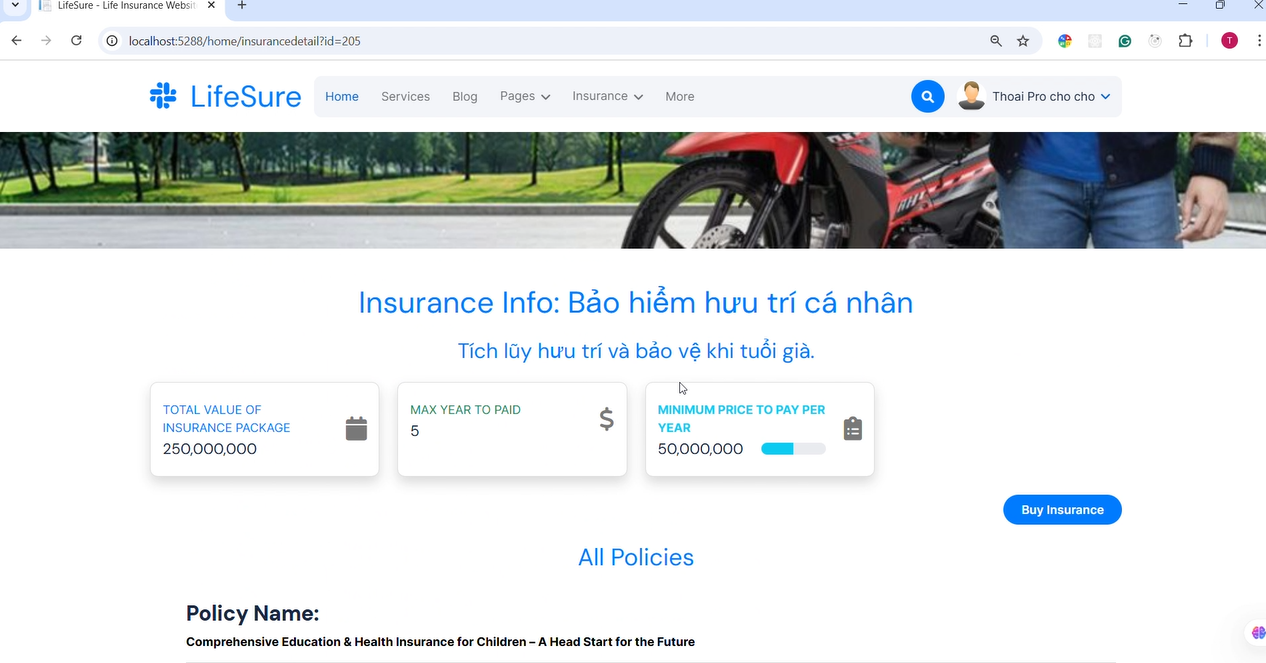Image resolution: width=1266 pixels, height=663 pixels.
Task: Click the calendar icon in total value card
Action: pos(356,429)
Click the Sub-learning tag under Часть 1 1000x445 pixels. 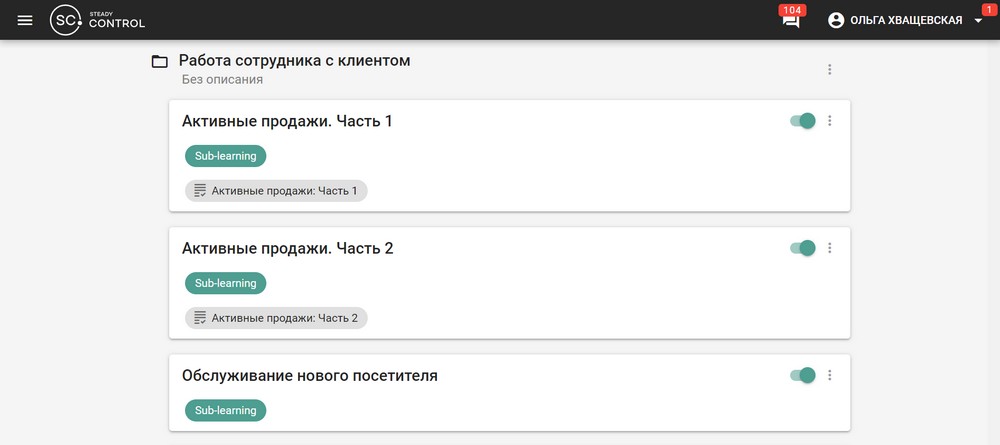coord(225,156)
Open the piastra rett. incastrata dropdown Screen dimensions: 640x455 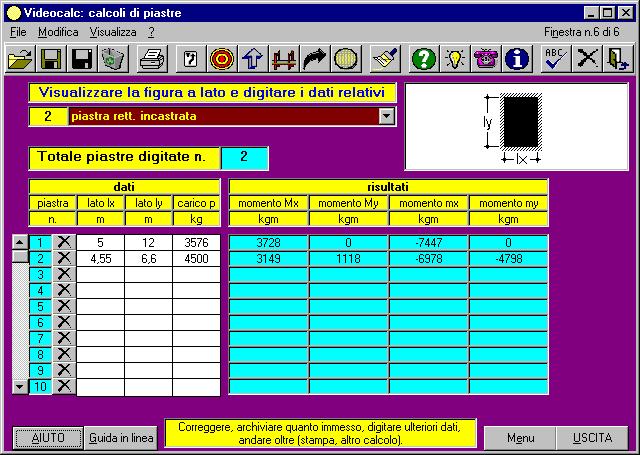click(x=387, y=117)
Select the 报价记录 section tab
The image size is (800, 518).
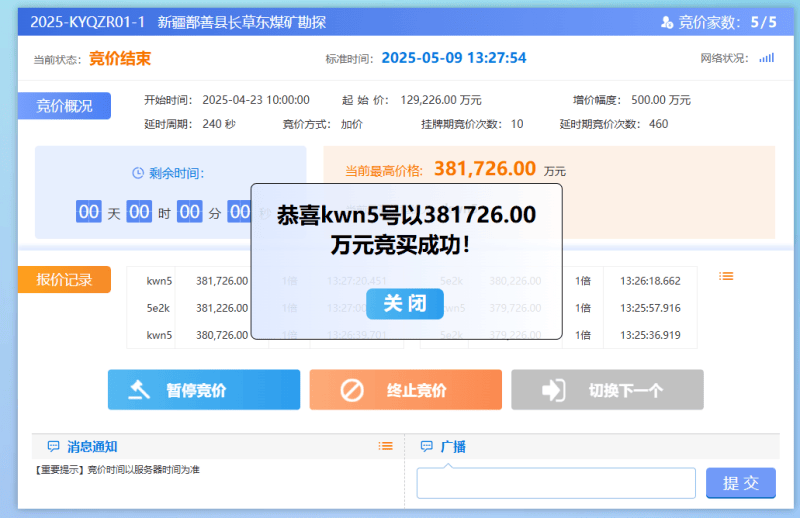tap(64, 280)
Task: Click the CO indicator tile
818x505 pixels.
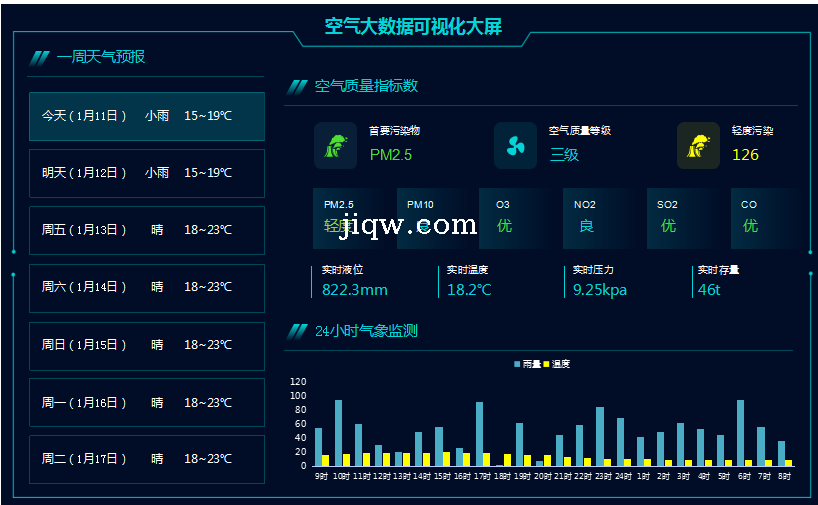Action: (765, 217)
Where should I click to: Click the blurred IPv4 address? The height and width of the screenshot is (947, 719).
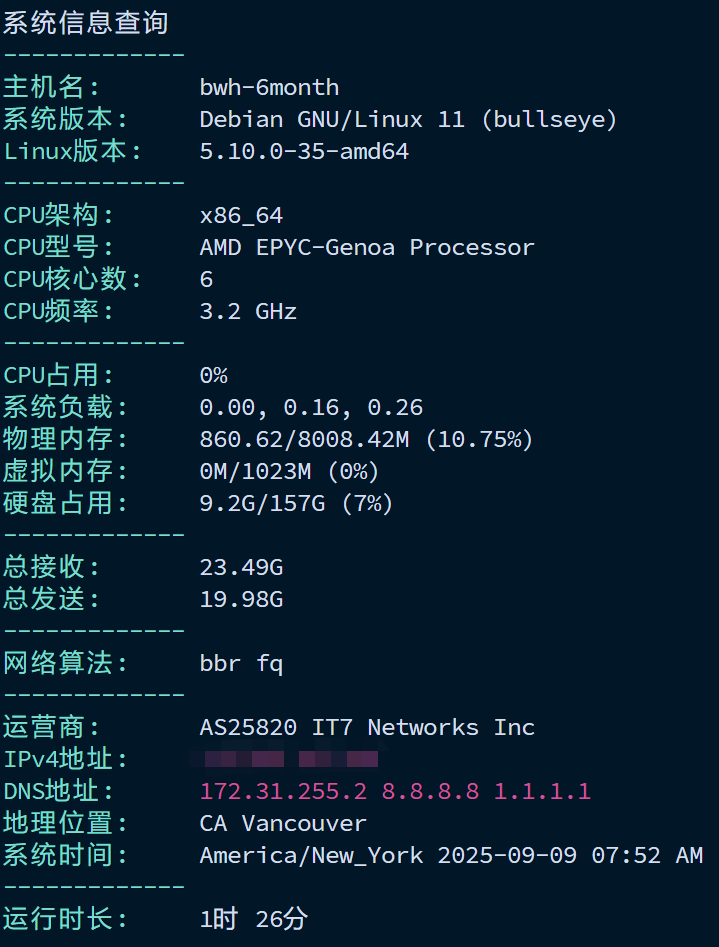pos(284,759)
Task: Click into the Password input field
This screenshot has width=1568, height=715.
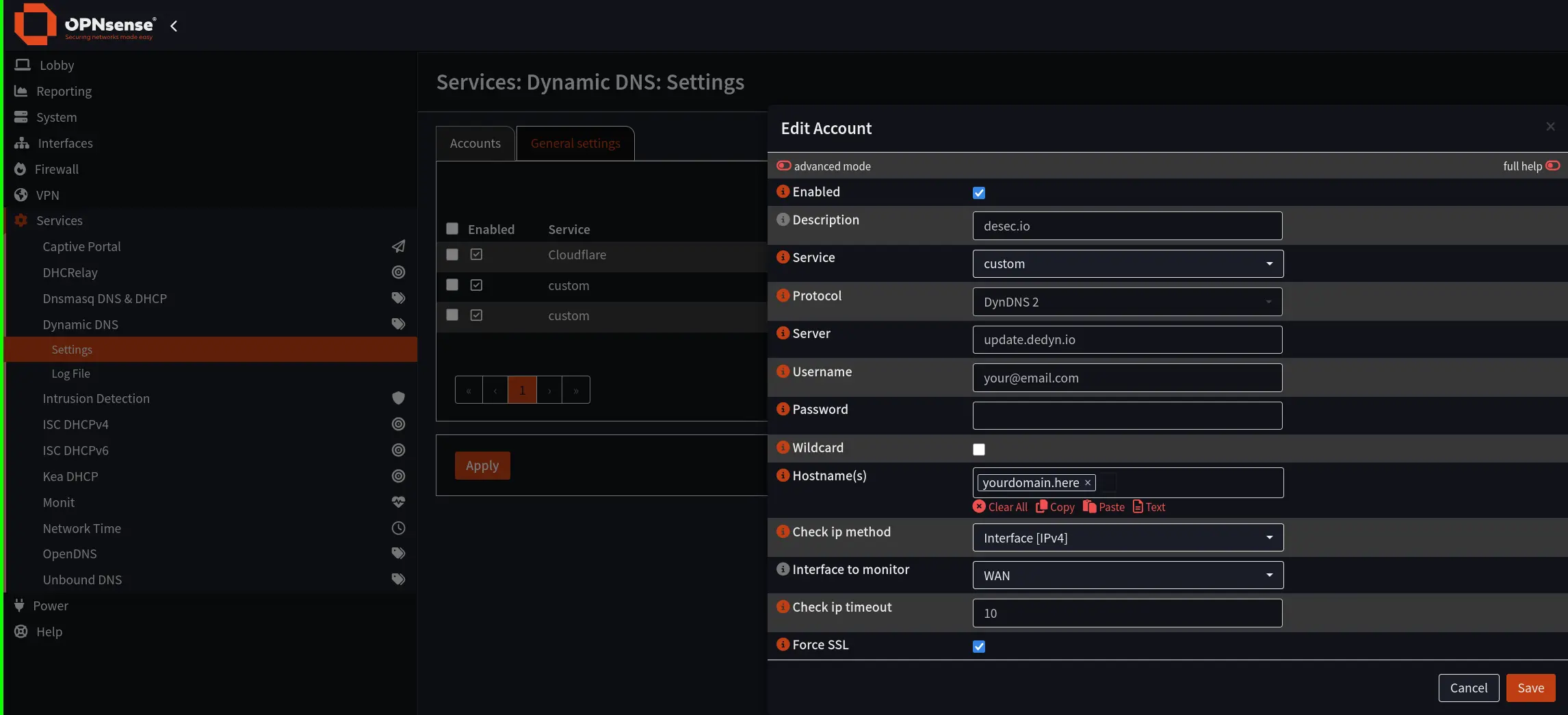Action: (x=1127, y=416)
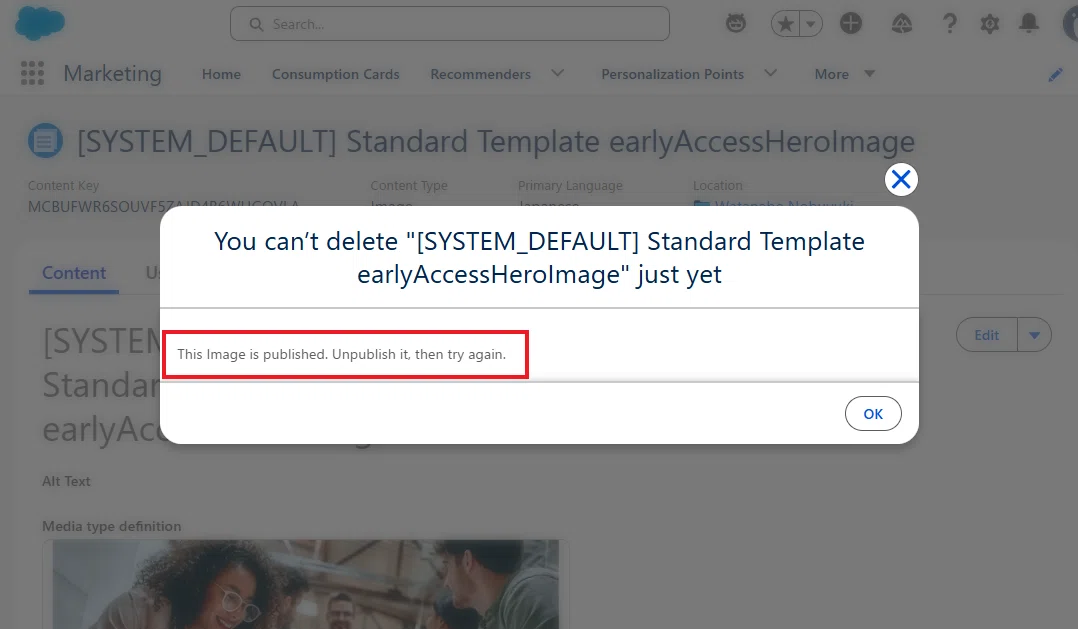Click the Salesforce cloud logo
Screen dimensions: 1078x629
(x=40, y=23)
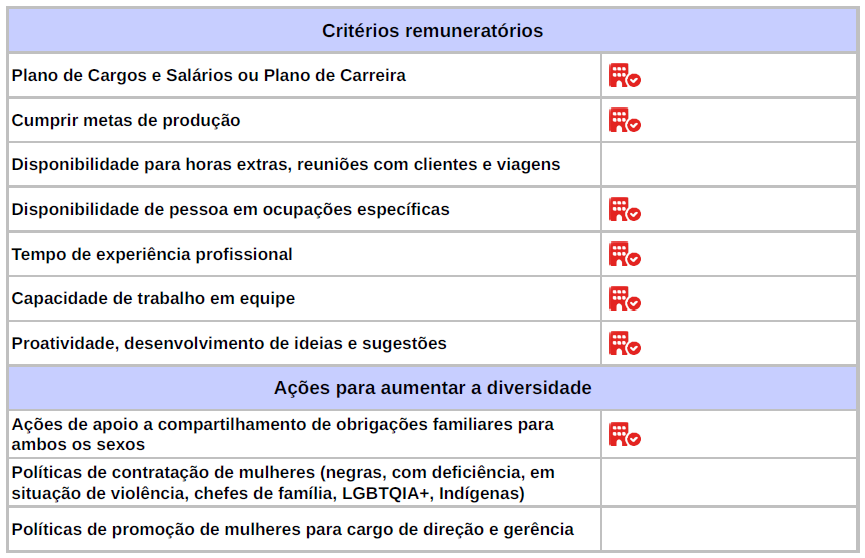This screenshot has height=558, width=865.
Task: Select the icon for Disponibilidade de pessoa em ocupações específicas
Action: pos(624,210)
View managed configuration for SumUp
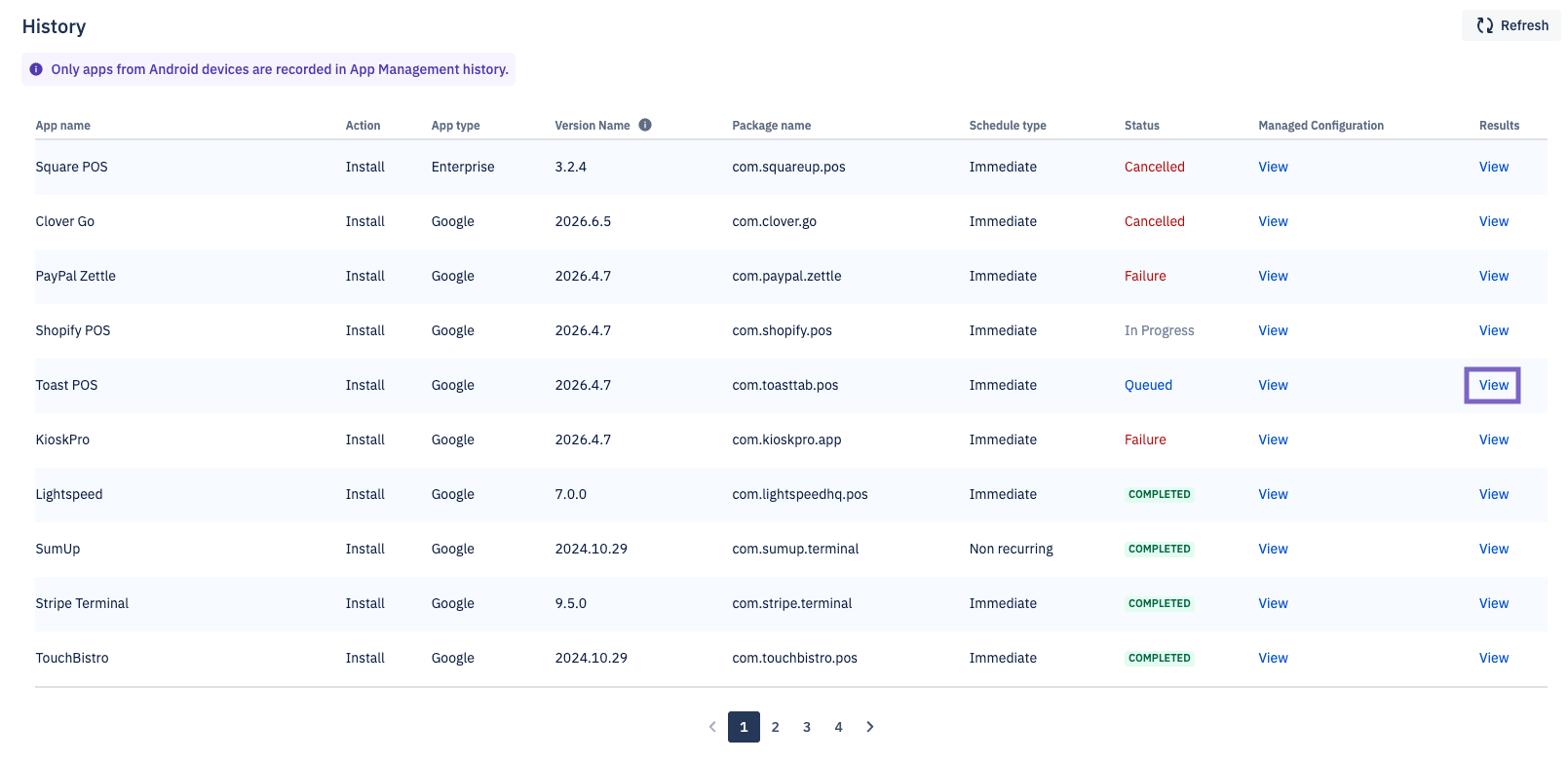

• • • • •

Please print exactly the lines from the line containing "818x505 pixels." through the end of the records above, both included, leaving out every picture.

818x505 pixels.
Action: (765, 217)
Where should I click to: Click the blurred IPv4 address? The height and width of the screenshot is (947, 719).
pos(284,759)
Task: Click into the Password input field
This screenshot has width=1568, height=715.
Action: (x=1127, y=416)
Click the Salesforce cloud logo
Screen dimensions: 1078x629
(x=40, y=23)
This screenshot has height=558, width=865.
Task: Select the icon for Disponibilidade de pessoa em ocupações específicas
Action: pos(624,210)
View managed configuration for SumUp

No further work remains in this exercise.